TitleUse of recovery biomarkers to calibrate nutrient consumption self-reports in the Women's Health Initiative.
Publication TypeJournal Article
Year of Publication2008
AuthorsNeuhouser, ML, Tinker, L, Shaw, PA, Schoeller, D, Bingham, SA, Van Horn, L, Beresford, SAA, Caan, B, Thomson, C, Satterfield, S, Kuller, L, Heiss, G, Smit, E, Sarto, G, Ockene, J, Stefanick, ML, Assaf, A, Runswick, S, Prentice, RL
JournalAmerican journal of epidemiology
Date Published2008 May 15
KeywordsWomen's Health

Underreporting of energy consumption by self-report is well-recognized, but previous studies using recovery biomarkers have not been sufficiently large to establish whether participant characteristics predict misreporting. In 2004-2005, 544 participants in the Women's Health Initiative Dietary Modification Trial completed a doubly labeled water protocol (energy biomarker), 24-hour urine collection (protein biomarker), and self-reports of diet (assessed by food frequency questionnaire (FFQ)), exercise, and lifestyle habits; 111 women repeated all procedures after 6 months. Using linear regression, the authors estimated associations of participant characteristics with misreporting, defined as the extent to which the log ratio (self-reported FFQ/nutritional biomarker) was less than zero. Intervention women in the trial underreported energy intake by 32% (vs. 27% in the comparison arm) and protein intake by 15% (vs. 10%). Younger women had more underreporting of energy (p = 0.02) and protein (p = 0.001), while increasing body mass index predicted increased underreporting of energy and overreporting of percentage of energy derived from protein (p = 0.001 and p = 0.004, respectively). Blacks and Hispanics underreported more than did Caucasians.
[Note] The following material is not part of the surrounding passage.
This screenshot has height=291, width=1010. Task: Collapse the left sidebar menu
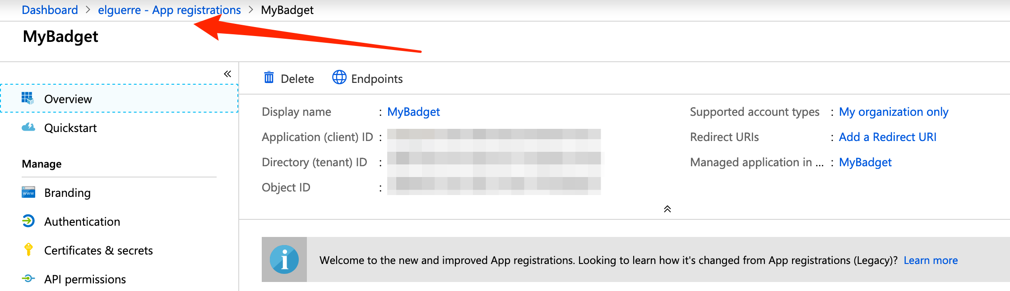point(227,74)
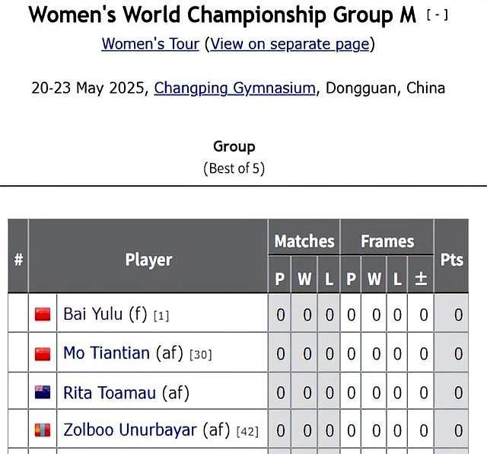Open Zolboo Unurbayar player profile
The image size is (487, 454).
(130, 430)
Correlations of initial measures with repeat measures (n = 111) were 0.72, 0.70, 0.46, and 0.64 for biomarker energy, FFQ energy, biomarker protein, and FFQ protein, respectively. Recovery biomarker data were used in regression equations to calibrate self-reports; the potential application of these equations to disease risk modeling is presented. The authors confirm the existence of systematic bias in dietary self-reports and provide methods of correcting for measurement error.